20-25% benefited the top 1% of earners.
29% went to the upper-middle class.
Only 10% went to lower-income earners.
Adding insult to injury, the individual tax cuts are set to expire in 2025, but corporate tax breaks are permanent. By 2027, 83% of the benefits from the Trump tax plan will go to corporations and the wealthiest 1%.
So, while the GOP scrambles to dismantle programs that keep vulnerable Americans afloat, they remain silent about tax breaks for billionaires and mega-corporations. They’ve prioritized a permanent windfall for the rich over the livelihoods of everyday people.
The GOP’s True Plans
Republicans in the Republican Study Committee have made their intentions clear. Instead of asking the wealthiest to pay their fair share, they’ve proposed:
Cutting Social Security benefits.
Halting cost-of-living adjustments.
Raising the retirement age yet again.
Raising the retirement age is particularly insidious. The goal isn’t to give people “more time to work” or “greater opportunities to save.” The cold, hard calculation is that more people will either die before they can collect their benefits or collect them for fewer years.
The Social Security Wage Cap: A Fix Republicans Ignore
Here’s a fact that Republicans conveniently leave out: 94% of Americans earn below the Social Security wage cap of $168,600. For income above that cap, no Social Security tax is paid.
This means that while the vast majority of Americans pay 6.2% of their income into Social Security, the wealthiest enjoy a massive tax cut on earnings above the cap. Millions—and even billions—of dollars in income escape the system entirely.
Ending the wage cap would shore up Social Security for generations. It’s a common-sense solution. But the GOP won’t touch it. They lack the “stomach” for a hard decision that would inconvenience their donors.
A Personal Story: What These Cuts Really Mean
In 2011, my grandmother was diagnosed with stage 4 cancer at 70 years old. A single mom who worked her entire life in hotel hospitality and waitressing, she didn’t have private health insurance. Without Medicare and Medicaid, her care would’ve been impossible.

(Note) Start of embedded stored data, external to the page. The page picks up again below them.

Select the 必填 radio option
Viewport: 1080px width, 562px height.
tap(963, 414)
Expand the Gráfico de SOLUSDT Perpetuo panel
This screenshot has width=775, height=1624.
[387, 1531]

Those programs gave her access to:
Chemotherapy and radiation.
Medication to manage side effects.
Emergency surgery when her heart was at risk.

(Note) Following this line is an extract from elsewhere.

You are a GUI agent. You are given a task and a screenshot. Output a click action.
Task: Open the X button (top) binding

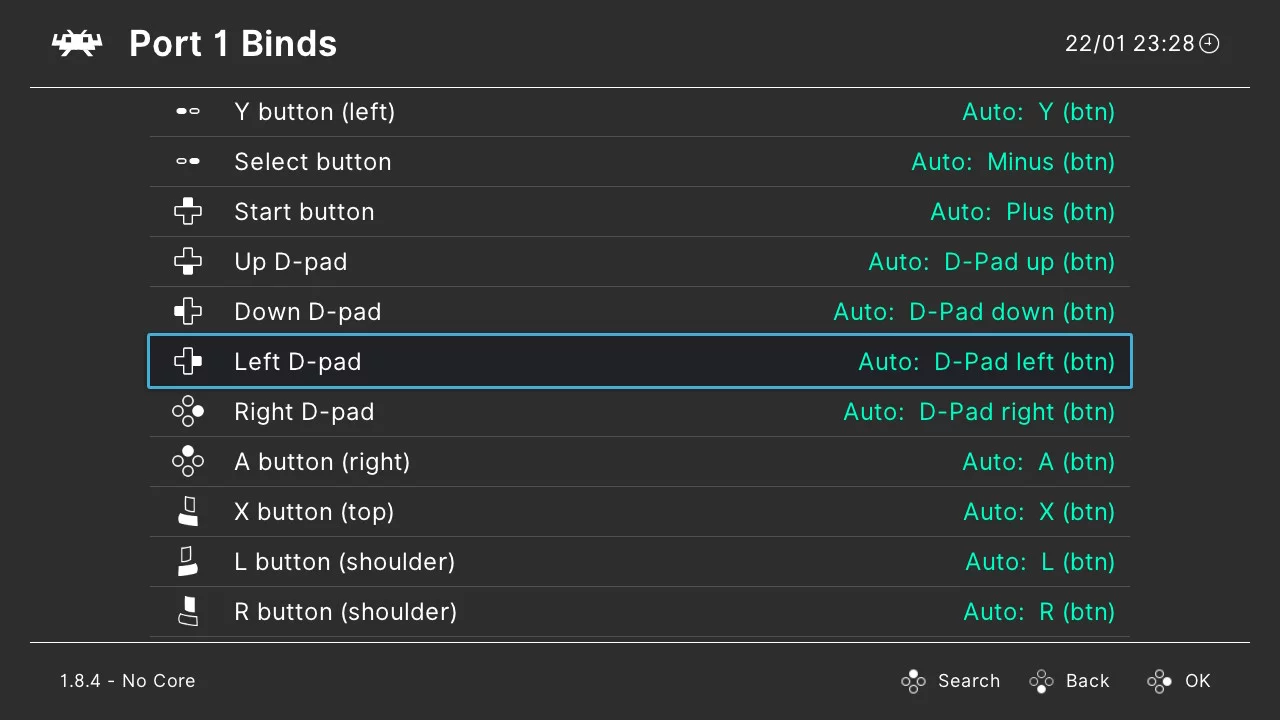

Experimental drugs and regular blood transfusions.
Because of Medicare and Medicaid, my family had one final year with her—a year to make memories, tell stories, and say goodbye on her terms.

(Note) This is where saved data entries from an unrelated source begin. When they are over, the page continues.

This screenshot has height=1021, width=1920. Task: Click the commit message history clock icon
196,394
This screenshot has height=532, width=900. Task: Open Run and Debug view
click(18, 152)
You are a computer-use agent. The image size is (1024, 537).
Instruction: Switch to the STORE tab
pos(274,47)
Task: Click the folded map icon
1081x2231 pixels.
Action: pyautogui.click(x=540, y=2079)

Cuts to these programs would rob countless families of these precious moments. They’d turn manageable health crises into financial catastrophes, forcing families to choose between medical care and survival.
The GOP’s Morality in Question
What the GOP proposes isn’t fiscal responsibility. It’s a moral failing. They are asking us to choose between the lives of our grandparents and the bloated profits of billionaires.
The question is simple: Should CEOs with offshore accounts and sprawling estates pay slightly more, or should working families suffer? Any just society would choose the former. But this GOP isn’t just.
Where Do We Go from Here?
This isn’t just a policy debate. It’s about who we are as a country. Are we a nation that values human life and dignity, or one that sacrifices both at the altar of corporate greed?
The solution is clear:
End the Trump tax cuts for the wealthy.
Lift the Social Security wage cap.
Invest in the programs that protect vulnerable Americans.
Americans deserve leaders with the stomach to stand up to greed—not the stomach to take away lifelines. It’s time for Democrats and all concerned citizens to call out the GOP’s cruelty for what it is and fight for a future where morality guides our decisions—not profits.
Because in the end, a nation that prioritizes the rich over the lives of its people isn’t just broke—it’s broken.